= Moolgram =

Geneological identity in Mithila

Moolgram (Maithili: मूलग्राम) (also written as Mulgram) is a branch or sub-division of a Mool among Maithil Brahmins in the Mithila region of the Indian subcontinent. It represents a more recent ancestral abode, indicating where a specific branch of the original Mool settled. The concept of "Moolgram" within the intricate social fabric of the Maithil Brahmin community is a testament to the enduring significance of lineage and ancestral settlement. It represents far more than a mere geographical marker; it embodies a living connection to the past, a thread that weaves together generations and shapes the present. It is one of the fundamental genealogical identity recorded in the Panji system of Mithila.

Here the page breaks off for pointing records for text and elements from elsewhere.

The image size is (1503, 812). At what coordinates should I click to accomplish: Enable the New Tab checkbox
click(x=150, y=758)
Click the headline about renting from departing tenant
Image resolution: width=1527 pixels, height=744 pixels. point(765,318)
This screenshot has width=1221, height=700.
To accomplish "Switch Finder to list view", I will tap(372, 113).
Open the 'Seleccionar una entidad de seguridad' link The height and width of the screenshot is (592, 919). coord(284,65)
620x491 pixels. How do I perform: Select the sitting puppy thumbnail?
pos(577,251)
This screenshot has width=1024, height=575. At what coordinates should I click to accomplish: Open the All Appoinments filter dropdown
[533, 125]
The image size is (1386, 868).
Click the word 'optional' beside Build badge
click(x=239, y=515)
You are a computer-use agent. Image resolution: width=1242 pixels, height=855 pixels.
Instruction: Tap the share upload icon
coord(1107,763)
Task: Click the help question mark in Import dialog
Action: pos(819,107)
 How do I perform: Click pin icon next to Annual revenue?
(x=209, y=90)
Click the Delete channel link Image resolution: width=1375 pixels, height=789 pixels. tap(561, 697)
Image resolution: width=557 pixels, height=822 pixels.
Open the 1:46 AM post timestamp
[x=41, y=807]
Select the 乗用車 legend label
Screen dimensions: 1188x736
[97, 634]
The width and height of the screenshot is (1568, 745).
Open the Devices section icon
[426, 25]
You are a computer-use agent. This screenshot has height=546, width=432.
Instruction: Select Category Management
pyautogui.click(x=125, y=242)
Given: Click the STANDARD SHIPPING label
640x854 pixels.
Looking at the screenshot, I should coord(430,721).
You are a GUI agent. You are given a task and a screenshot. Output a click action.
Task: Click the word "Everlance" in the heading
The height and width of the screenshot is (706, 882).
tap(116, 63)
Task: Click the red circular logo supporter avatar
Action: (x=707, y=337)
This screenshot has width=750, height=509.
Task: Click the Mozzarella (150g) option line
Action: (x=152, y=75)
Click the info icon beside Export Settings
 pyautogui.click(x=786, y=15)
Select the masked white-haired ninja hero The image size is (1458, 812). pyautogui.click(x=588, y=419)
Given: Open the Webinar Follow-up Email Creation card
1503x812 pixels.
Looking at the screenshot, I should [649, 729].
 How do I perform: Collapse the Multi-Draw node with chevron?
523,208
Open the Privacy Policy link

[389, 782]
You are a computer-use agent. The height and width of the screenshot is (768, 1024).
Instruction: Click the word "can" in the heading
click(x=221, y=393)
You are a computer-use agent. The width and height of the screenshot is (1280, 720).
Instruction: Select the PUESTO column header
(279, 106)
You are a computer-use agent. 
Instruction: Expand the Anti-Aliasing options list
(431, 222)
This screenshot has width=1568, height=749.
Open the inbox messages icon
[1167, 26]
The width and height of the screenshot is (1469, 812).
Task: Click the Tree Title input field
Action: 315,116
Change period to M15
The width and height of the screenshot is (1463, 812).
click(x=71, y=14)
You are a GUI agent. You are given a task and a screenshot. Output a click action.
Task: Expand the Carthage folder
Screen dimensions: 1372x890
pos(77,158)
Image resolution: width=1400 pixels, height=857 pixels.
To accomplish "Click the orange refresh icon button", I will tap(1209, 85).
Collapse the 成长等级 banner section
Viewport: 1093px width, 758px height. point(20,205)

The record of the moolgrams of the Maithil Brahmins started by the order of the last King Harisimhadeva in the Karnat dynasty of Mithila. It was started in the 14th century CE.

== Description ==
In moolgram, the names of two villages are written together. The first village means that the earliest known person called as Viji Purush of the said family was a resident of that village and the second village means that the immediate ancestor of the concerned family lived in that other village at the time of registration. The first village in the moolgram refers to the name of the mool of that family. For example Anariye is a mool that means the Viji Purush of this mool was the resident of Anariye. Later the descendants of the Viji Purush settled in three villages Nehra, Laguniya and Pirapur. Further, the descendants of these three villages spread over several villages in the Mithila region. At the time of the Panji registration, these three villages were recorded as moolgrams. The descendants who migrated from Pirapur, recorded their moolgram as Anariye Pirapur. Similarly the descendants migrated from Nehra, recorded their moolgram as Anariye Nehra.

The moolgram is exogamous and plays an important role in the marriage of the Maithil Brahmins community.